Wow…first I have to say I am shocked at the tone. That is not the spec e30 I know at all.
I want mike to know I have been around this since before the first race ever turned a wheel and have never seen anything like that.
Second, while I think Mikes idea is a noble idea, I am not sure it would work. This coming from an "insurance guy".
Admin would be very difficult and claims almost impossible to handle. Some will want a shop to do the work some will do there own salvage, some buy new parts some buy salvage etc etc.
I also think you may see some adverse selection. Those without the skills or the money are likely to contribute and those with skills and money will not.
As noted before it may increase risk taking behavior, by decreasing the perceived cost of the behavior
It might be better to have a flat "shit happens" that pays a flat fee of $x if $y amount occurs. That would help, but not be difficult to administer.
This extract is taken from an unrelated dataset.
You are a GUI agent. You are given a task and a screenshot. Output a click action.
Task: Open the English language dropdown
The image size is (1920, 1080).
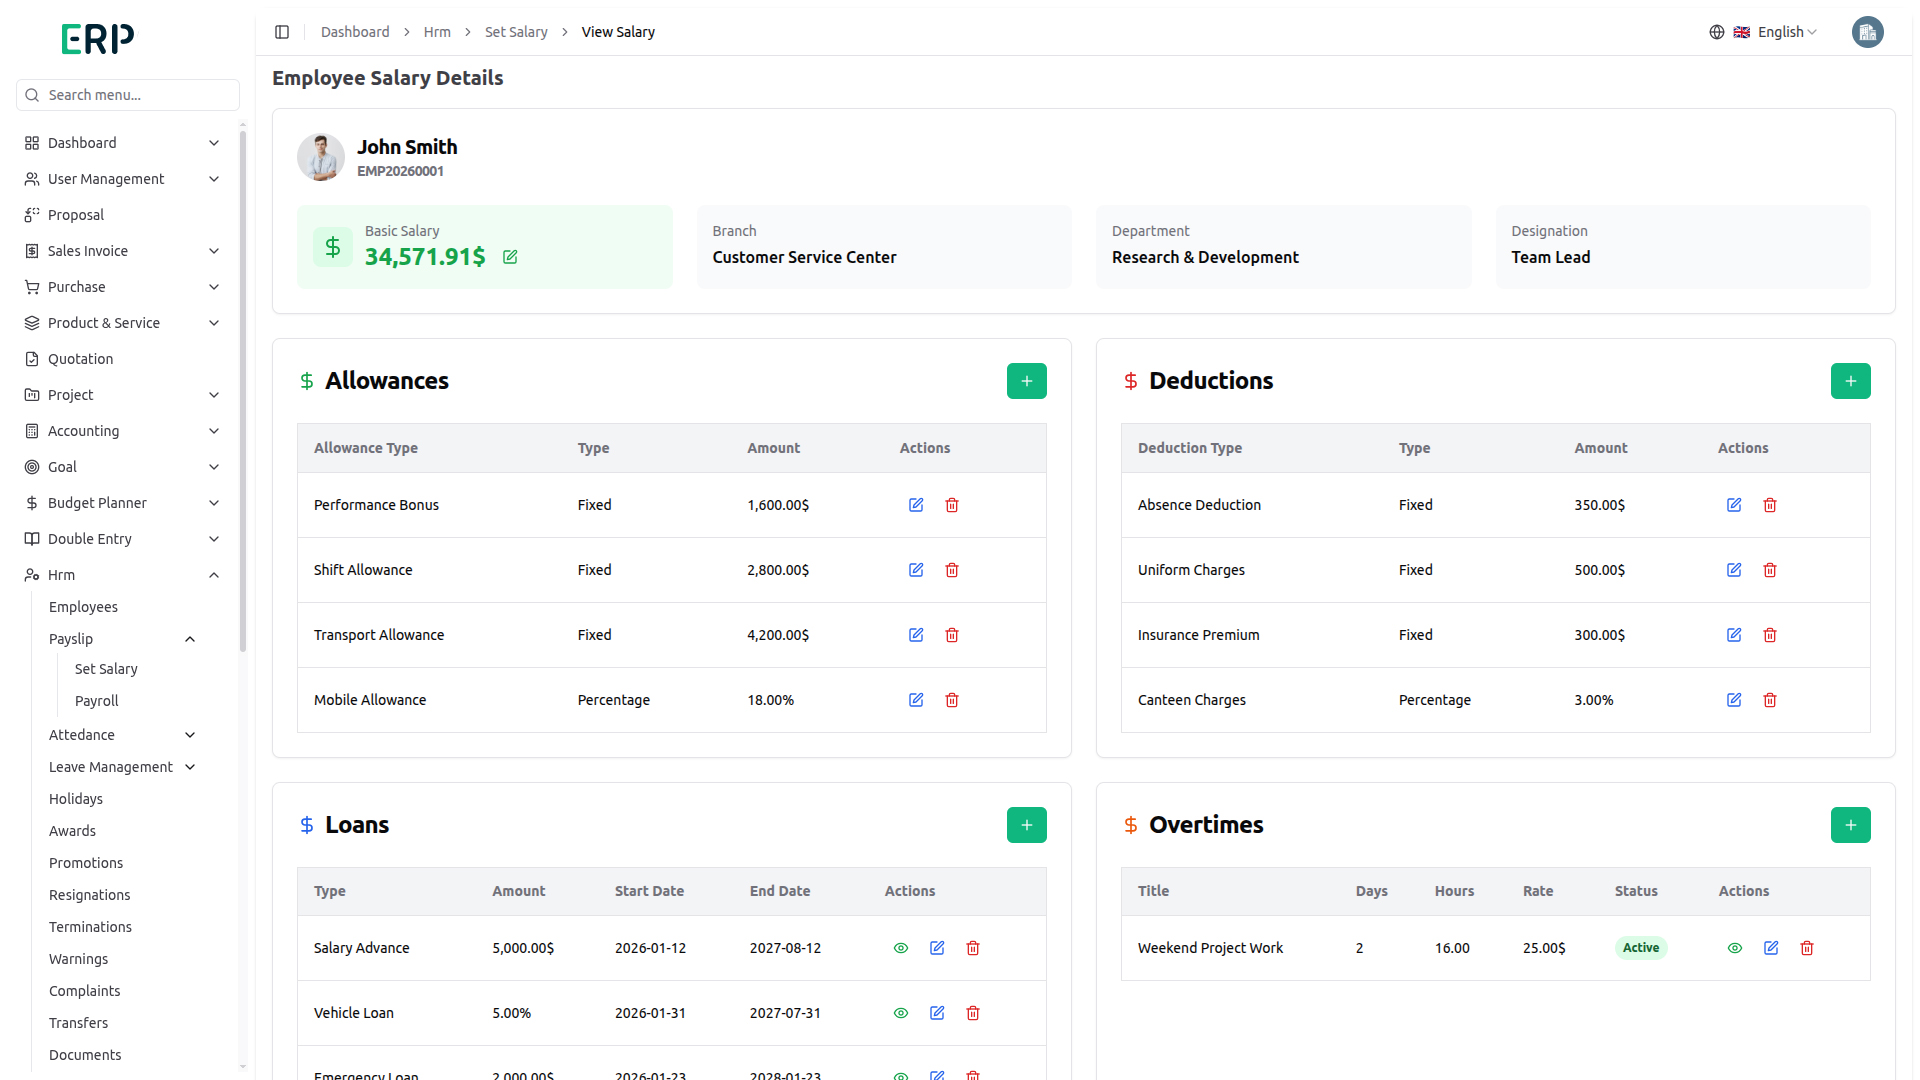[x=1764, y=32]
For example if the car get more than $2000 of damage the fund pays out a flat $500.00.
By looking at past incidents you might be able to determine what threshold to set the trigger (severity) and how often that type of damage occurs (frequency) then you could estimate what the total amount per year would likely to be needed and set a fee.
I think you might have to exclude wet races…
That being said…my personal philosophy for any track vehicle is don’t put on the track what you can’t afford to walk away from…because you just might have to.
Ric
PS I’ll swap a Chesapeake bay sailboat cruise for a stunt plane ride anytime!!!